LS 3-0 Lucerne

25 mai 2013

« Pour l’antépénultième journée de Super League, l’équipe en forme du moment, le FC Lucerne, s’invitait au stade olympique de la Pontaise, pour ce qui pouvait s’apparenter pour nous, à une demi-finale pour le maintien.

 

De ce fait, le LS annonçait d’entrée de jeu la couleur, se montrant agressif et déterminé à la perte de balle, tout en jouant le football qui est le sien, à la récupération du ballon.

Ce qui amena la première situation du match. Notre milieu de terrain, en bonne position, plein axe, adressait un puissant tir qui laissait un premier frisson dans la défense lucernoise (2e).

Le match était lancé.

Sept minutes plus tard, un coup-franc venu de la gauche trouvait la tête de notre attaquant qui ne parvenait pas à ajuster la mire (9e).

Dans la foulée, une récupération de balle dans les trente derniers mètres adverses donnait l’opportunité à notre pointe-avant de me lancer en duel face au gardien, d’un service parfait.

Malheureusement, je perdais mon face à face, en ne cadrant pas mon plat du pied gauche, qui allait mourir au pied du poteau (10e). 

Toujours grâce à notre pressing sans relâche, nouvelle récupération, au milieu du terrain.

En trois passes, on se retrouvait dans la défense des jaunes. D’une remise en une touche, je mettait sur orbite notre avant-centre qui enroulait son tir, mais le gardien se couchait sur le ballon (14e).

À la demi-heure de jeu, une touche aux abords de la surface adverse permettait à notre latéral d’adresser un centre anodin dans les six mètres.

Pas si anodin que cela, puisque le portier lucernois commettait une faute de mains, qui allait permettre au ballon de franchir la ligne de but (27e). 

Un coup de pouce du destin pour une ouverture du score heureuse. Néanmoins, cette chance avait bel et bien était provoquée.
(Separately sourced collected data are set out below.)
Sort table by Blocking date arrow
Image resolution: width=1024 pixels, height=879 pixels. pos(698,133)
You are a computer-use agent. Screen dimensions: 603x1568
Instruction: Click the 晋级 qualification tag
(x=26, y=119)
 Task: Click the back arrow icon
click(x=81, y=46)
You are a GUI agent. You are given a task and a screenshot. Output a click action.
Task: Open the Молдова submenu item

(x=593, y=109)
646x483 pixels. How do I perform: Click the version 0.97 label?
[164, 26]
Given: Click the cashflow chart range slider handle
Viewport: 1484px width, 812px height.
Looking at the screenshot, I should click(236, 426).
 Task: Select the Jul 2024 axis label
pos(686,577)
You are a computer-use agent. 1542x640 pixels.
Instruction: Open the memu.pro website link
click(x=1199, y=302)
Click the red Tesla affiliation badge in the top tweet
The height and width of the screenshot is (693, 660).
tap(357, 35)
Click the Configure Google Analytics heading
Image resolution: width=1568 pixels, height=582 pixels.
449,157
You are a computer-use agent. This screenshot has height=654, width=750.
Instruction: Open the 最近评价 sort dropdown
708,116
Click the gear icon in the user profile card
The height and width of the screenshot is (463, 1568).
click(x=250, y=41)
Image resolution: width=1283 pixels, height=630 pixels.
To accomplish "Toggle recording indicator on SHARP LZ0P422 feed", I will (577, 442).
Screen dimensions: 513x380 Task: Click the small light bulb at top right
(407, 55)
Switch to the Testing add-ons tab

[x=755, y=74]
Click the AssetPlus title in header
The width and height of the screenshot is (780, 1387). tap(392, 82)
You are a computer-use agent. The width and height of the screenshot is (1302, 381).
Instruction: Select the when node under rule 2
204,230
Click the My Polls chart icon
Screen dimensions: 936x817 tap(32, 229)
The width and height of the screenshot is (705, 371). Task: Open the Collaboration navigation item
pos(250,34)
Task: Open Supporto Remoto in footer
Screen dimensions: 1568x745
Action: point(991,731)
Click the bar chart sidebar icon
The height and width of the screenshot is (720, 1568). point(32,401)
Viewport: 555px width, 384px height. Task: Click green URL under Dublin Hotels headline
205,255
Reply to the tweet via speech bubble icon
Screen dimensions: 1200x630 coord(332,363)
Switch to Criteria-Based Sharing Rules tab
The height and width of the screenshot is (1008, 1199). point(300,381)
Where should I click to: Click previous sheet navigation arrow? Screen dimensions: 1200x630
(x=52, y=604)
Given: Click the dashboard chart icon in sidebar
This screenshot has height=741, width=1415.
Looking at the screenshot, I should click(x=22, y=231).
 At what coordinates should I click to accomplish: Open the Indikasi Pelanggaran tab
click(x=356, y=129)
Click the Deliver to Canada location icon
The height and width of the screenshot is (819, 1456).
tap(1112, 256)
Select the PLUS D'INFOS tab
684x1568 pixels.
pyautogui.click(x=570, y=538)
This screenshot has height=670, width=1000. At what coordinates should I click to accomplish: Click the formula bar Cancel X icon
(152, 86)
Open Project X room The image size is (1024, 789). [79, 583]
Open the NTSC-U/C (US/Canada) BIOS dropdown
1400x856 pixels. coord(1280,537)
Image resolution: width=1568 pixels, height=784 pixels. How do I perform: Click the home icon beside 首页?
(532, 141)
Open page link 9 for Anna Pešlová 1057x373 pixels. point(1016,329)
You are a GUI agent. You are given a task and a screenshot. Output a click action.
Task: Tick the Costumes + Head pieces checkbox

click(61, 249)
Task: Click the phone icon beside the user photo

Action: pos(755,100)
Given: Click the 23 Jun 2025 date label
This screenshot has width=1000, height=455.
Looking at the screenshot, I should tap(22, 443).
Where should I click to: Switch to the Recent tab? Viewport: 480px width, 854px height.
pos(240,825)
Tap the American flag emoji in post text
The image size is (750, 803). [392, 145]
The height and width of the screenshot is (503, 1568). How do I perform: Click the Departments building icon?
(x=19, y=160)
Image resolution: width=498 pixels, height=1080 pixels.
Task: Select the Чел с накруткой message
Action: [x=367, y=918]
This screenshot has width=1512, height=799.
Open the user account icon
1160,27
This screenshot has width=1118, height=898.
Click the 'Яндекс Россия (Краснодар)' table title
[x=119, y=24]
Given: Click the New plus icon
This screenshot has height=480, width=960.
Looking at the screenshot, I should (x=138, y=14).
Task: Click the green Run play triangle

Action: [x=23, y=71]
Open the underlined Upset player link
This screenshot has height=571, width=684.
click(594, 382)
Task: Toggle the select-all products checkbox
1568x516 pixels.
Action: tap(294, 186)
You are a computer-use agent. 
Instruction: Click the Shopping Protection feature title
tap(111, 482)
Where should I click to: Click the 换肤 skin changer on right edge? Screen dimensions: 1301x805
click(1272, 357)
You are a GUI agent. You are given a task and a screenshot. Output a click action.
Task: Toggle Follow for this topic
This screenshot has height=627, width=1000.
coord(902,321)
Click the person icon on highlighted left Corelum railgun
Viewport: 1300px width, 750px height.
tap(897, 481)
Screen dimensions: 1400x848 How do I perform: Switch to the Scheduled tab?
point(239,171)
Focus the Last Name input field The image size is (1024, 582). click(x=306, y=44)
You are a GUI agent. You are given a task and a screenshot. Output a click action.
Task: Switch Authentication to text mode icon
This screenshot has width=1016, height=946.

Pendant ce temps-là, l’unique et timide réaction du FCL n’inquiétait guère notre dernier rempart (34e).

Mais une poignée de minutes plus tard, c’est le LS qui repartait à l’attaque.

À la retombait d’un deuxième ballon, consécutif à un corner, c’est notre milieu de terrain qui reprenait de volée et obligeait le goal à se détendre doublement puisqu’il repoussait le cuir sur un Lausannois, dont le tir était encore cadré (37e).

Juste avant la mi-temps, un contre mené à la vitesse de l’éclair, m’envoyait défier, en un contre un, le dernier défenseur que je mystifiai d’un passement de jambe et d’une feinte de corps pour me remettre sur mon pied gauche.

Une fois de plus, j’échouais à la finition puisque ma frappe enroulée fleurtait avec le poteau (42e).

La balle de break venait de s’envoler, et le spectre du scénario tant connu cette saison resurgissait.

Mais la seconde période repartait sur les mêmes bases pour le LS, avec un tir détourné en corner (52e), bien que les visiteurs répondaient d’un essai non cadré (59e).

D’ailleurs ils ne s’avouaient pas vaincus, mais laissaient des espaces derrière pour revenir au score.

À l’image de cette énième récupération de notre part. Le ballon me revenait dans les pieds, j’éliminais mon vis a vis avant de servir mon milieu.

Son coup d’œil et sa lucidité faisaient le reste car il tentait et réussissait un fantastique lob de cinquante mètres qui termina sa course dans le but, malgré une tentative de retour du gardien restée vaine (76e).

La messe était dite. Cette fois-ci, en notre faveur.

J’avais même le bonheur de clôturer la marque, d’une frappe enroulée du pied droit à l’entrée de la surface, suite à un renvoi de la défense lucernoise (82e).

 

Une victoire qui vient à point nommé, avant le dernier derby lémanique, en guise de finale pour le maintien en Super League. »

 

Focus: mon compteur affiche désormais 8 buts et 4 passes décisives.